Utility upper bounds are a critical metric for privacy schedules, which characterizes the maximum utility that a schedule can deliver in theory. Wang et al. [34] is the first to prove the utility bound under the PL condition. Recently, Zhou et al. proved the utility bound by using the momentum of gradients [17, 25]. In this paper, we improve the upper bound by a more accurate estimation of the dynamic influence of step noise. We show that introducing a dynamic schedule further boosts the sample-efficiency of the upper bound. Table 1 summarizes the upper bounds of a selection of state-of-the-art algorithms based on private gradients (up block, see Appendix B for the full list), and methods studied in this paper (down block), showing the benefits of dynamic influence.
Especially, a closely-related work by Feldman et al. achieved a convergence rate similar to ours in terms of generalization error bounds (c.f.
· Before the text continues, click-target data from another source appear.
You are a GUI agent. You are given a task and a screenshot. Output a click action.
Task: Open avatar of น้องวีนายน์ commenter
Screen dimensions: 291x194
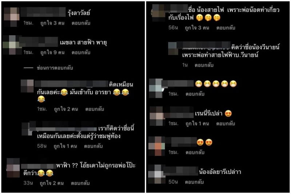tap(173, 49)
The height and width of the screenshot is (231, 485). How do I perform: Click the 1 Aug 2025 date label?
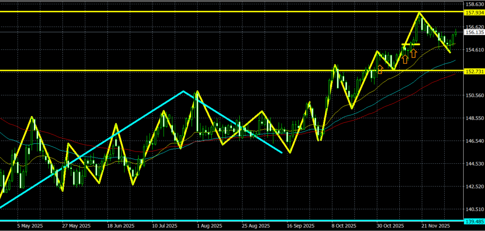(209, 226)
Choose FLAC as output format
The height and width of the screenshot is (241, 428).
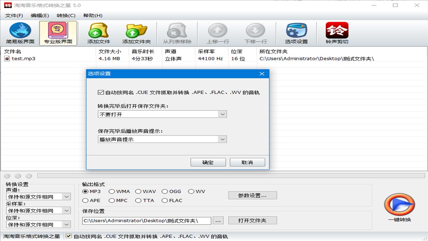point(165,200)
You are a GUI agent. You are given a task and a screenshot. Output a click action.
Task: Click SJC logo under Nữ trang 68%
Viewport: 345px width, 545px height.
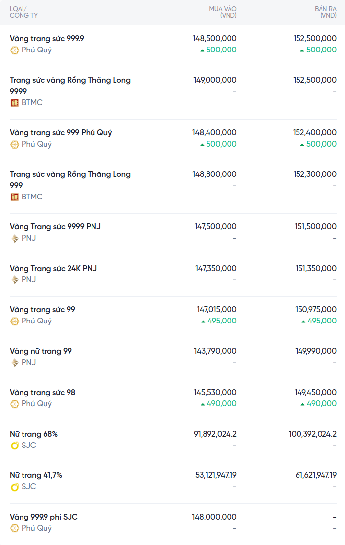(15, 446)
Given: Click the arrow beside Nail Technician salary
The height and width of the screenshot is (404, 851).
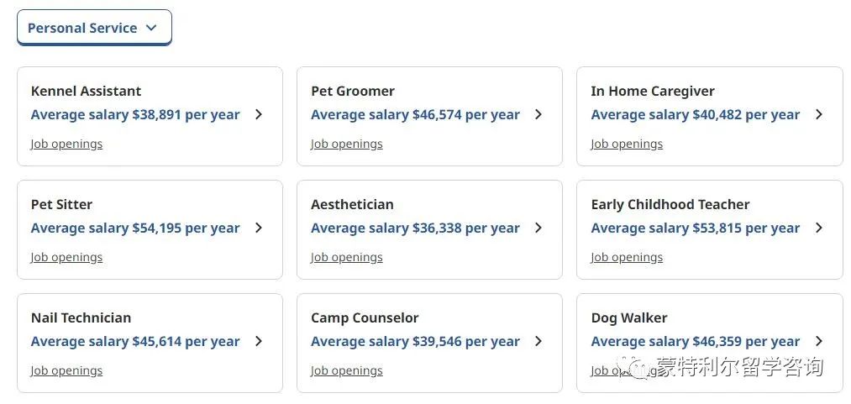Looking at the screenshot, I should (259, 341).
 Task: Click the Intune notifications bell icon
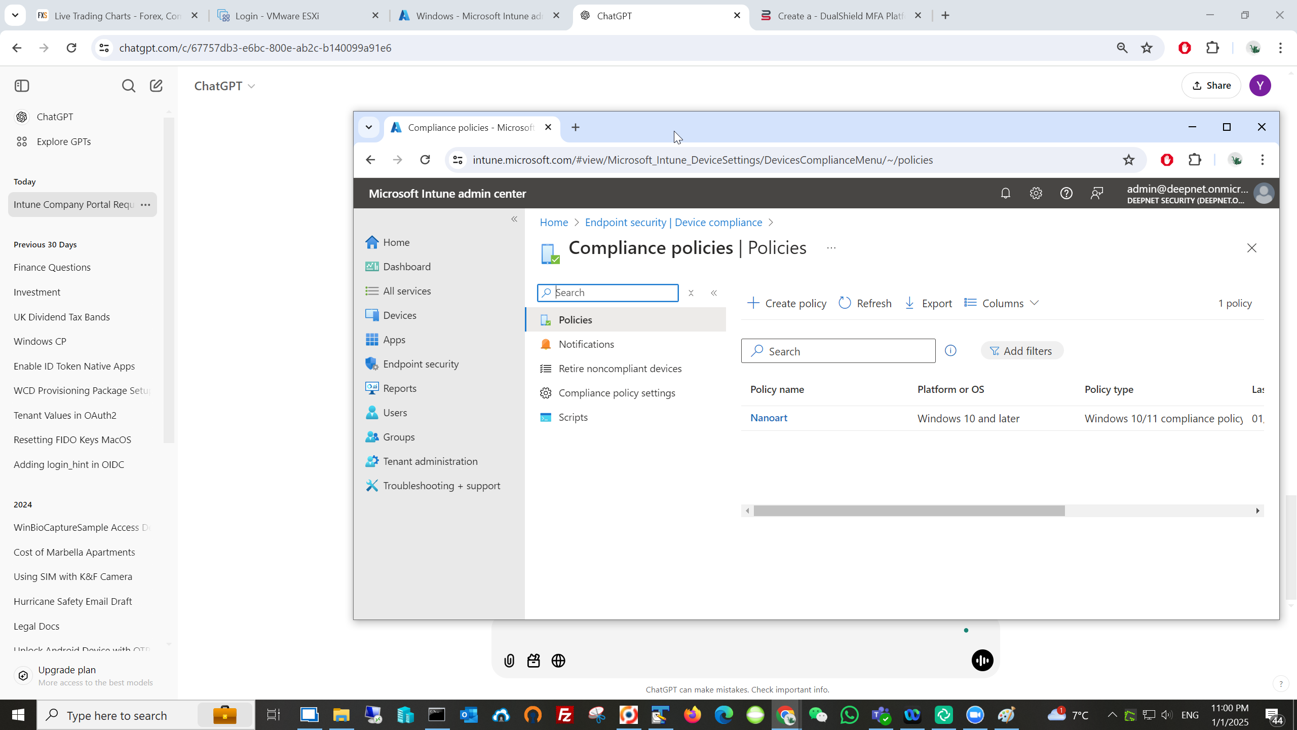(1005, 193)
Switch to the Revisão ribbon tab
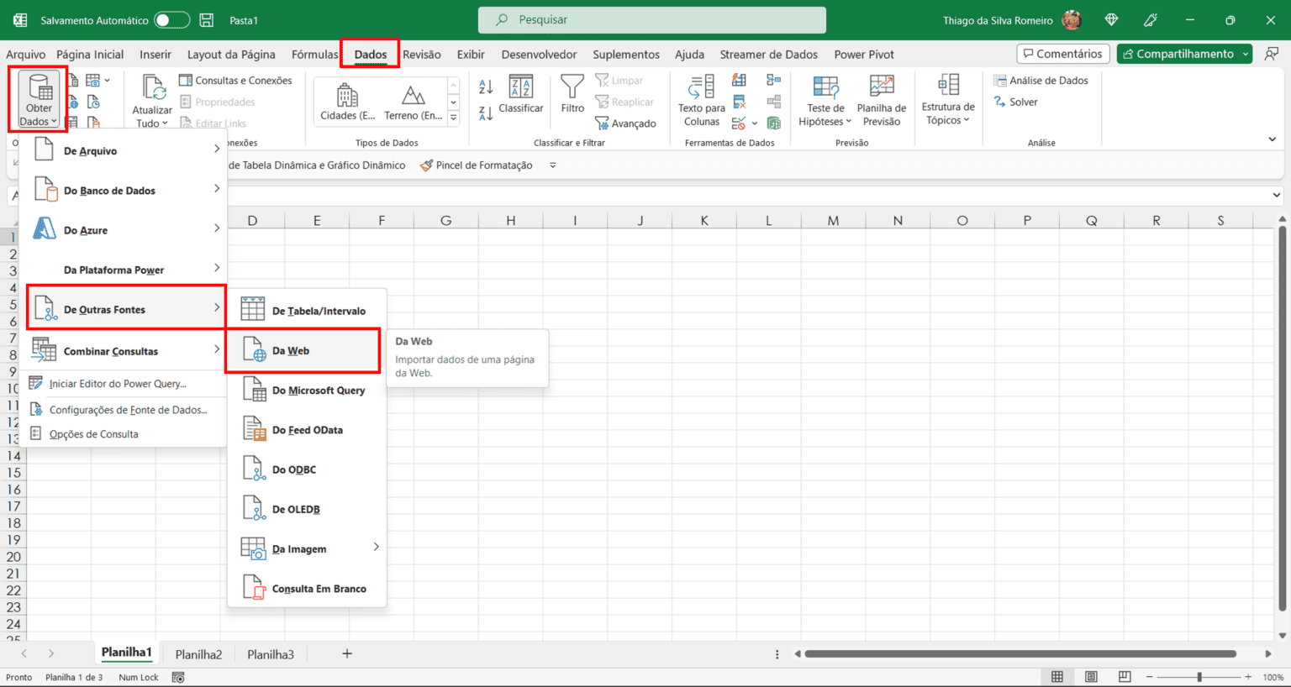1291x687 pixels. tap(422, 54)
SSGD in Table 2), by dynamically adjusting batch sizes [11]. However, the approach requires controllable batch sizes, which may not be feasible in many applications. In federated learning, for example, where users update models locally and then pass the parameters to server for aggregation, the server has no control over batch sizes, and coordinating users to use varying batch sizes may not be realistic. On the other hand, our proposed method can still be applied for enhancing utility, as the server can dynamically allocate privacy budget for each round when the presence of a user in the global aggregation is privatized [21].
In brief, given a sharper loss function, the dynamic budget allocation allows the DPSGD to run for more private iterations and results in lower excess expected risks.